Malibu’s Billionaires’ Beach enclave can boast of a $37-million closing in October, one of the highest prices there ever. But that and other marquee sales can’t make up for weakness elsewhere in the market.
“Malibu has taken the worst hit,” said Sandra Miller, an agent who tracks $1-million-plus sales on the Westside. Less than a third of listed properties are selling, she said, and median prices are down about 25%.
When will the market turn around, and what will it take?
Burns, the economist, believes that the housing market overall is headed back toward 2002 price levels, on grounds that the gains seen over the last year or so will be reversed as a new flood of foreclosures and short sales hit the market.
That would mean a small retreat for the general market, in which prices are now at 2003 levels. It would be a more dramatic downturn at the high end, where prices are about where they were in 2005. He predicted they won’t hit bottom till 2012.
Real estate agents say one reason the high-end market has taken longer to reach bottom can be summed up in one three-letter word: ego. Wealthy sellers may not need the money and refuse to reduce their price for fear they’ll look like they are in financial trouble, said Bob Hurwitz of Hurwitz James Co. in Beverly Hills.
The message he tries to hammer into unrealistic sellers these days: “You wouldn’t buy this house for this price yourself.”
Holding firm on an asking price keeps up the illusion that the house is worth more, Hurwitz said. “Some sellers are dreaming.”
Southern California’s posh neighborhoods are littered with examples of properties stuck at outdated prices. The most noticeable on the landscape is Fleur de Lys, a 12-bedroom estate in Holmby Hills that was listed at $125 million for 940 days before being pulled off the Multiple Listing Service late last year.
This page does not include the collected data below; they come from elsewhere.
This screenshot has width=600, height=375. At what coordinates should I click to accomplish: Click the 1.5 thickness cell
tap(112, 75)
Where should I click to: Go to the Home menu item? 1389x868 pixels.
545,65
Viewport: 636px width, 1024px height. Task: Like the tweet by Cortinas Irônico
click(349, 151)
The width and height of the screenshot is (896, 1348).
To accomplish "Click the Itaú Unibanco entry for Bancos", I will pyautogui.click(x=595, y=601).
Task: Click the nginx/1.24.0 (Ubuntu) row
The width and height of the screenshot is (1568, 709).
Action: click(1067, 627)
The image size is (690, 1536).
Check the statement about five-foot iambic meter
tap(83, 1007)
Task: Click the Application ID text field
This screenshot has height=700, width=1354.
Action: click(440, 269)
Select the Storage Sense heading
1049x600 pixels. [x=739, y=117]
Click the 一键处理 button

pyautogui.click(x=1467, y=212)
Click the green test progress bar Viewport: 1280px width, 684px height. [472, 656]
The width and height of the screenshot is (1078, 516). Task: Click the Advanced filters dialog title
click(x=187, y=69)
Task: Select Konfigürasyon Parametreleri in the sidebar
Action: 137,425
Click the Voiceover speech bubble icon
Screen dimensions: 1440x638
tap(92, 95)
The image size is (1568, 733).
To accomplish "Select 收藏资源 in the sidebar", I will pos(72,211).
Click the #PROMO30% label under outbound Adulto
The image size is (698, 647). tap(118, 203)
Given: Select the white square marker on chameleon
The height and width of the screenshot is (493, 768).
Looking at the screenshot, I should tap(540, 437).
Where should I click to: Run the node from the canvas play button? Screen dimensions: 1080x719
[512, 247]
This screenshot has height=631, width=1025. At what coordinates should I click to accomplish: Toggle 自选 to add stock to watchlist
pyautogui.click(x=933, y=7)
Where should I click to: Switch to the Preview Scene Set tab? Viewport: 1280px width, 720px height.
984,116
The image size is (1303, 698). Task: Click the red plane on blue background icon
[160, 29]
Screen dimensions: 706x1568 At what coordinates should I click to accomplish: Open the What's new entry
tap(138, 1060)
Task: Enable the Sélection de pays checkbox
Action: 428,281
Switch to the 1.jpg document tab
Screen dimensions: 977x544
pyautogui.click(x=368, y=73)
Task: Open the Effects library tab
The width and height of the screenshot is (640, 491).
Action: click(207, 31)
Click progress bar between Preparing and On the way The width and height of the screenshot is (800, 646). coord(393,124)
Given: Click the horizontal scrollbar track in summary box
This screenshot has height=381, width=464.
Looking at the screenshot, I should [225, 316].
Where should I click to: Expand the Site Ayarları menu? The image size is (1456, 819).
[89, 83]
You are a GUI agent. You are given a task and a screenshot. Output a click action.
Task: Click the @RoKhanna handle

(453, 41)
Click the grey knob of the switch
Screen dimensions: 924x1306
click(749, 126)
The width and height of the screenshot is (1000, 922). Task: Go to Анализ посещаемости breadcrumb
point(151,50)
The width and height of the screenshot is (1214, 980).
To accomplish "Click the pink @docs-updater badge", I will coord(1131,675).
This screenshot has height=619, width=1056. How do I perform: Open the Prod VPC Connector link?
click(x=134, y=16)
The French Beaux Arts mansion on 5 acres is still being marketed on agents’ websites.
By comparison, its competition — the nearby $150-million Spelling estate — has been on the market only since March 2009. There has been no price drop on this 56,500-square-foot manse either, however.
The moneyed market of the Palos Verdes Peninsula is no different. Linda D’Ambrosi of Keller Williams had the listing on a turn-key ocean-view house that lingered on the market for more than a year with nary a price cut. Home prices on the peninsula are down 12.9% from their 2008 peak.
“The seller,” she said, “just couldn’t come to terms with today’s value.”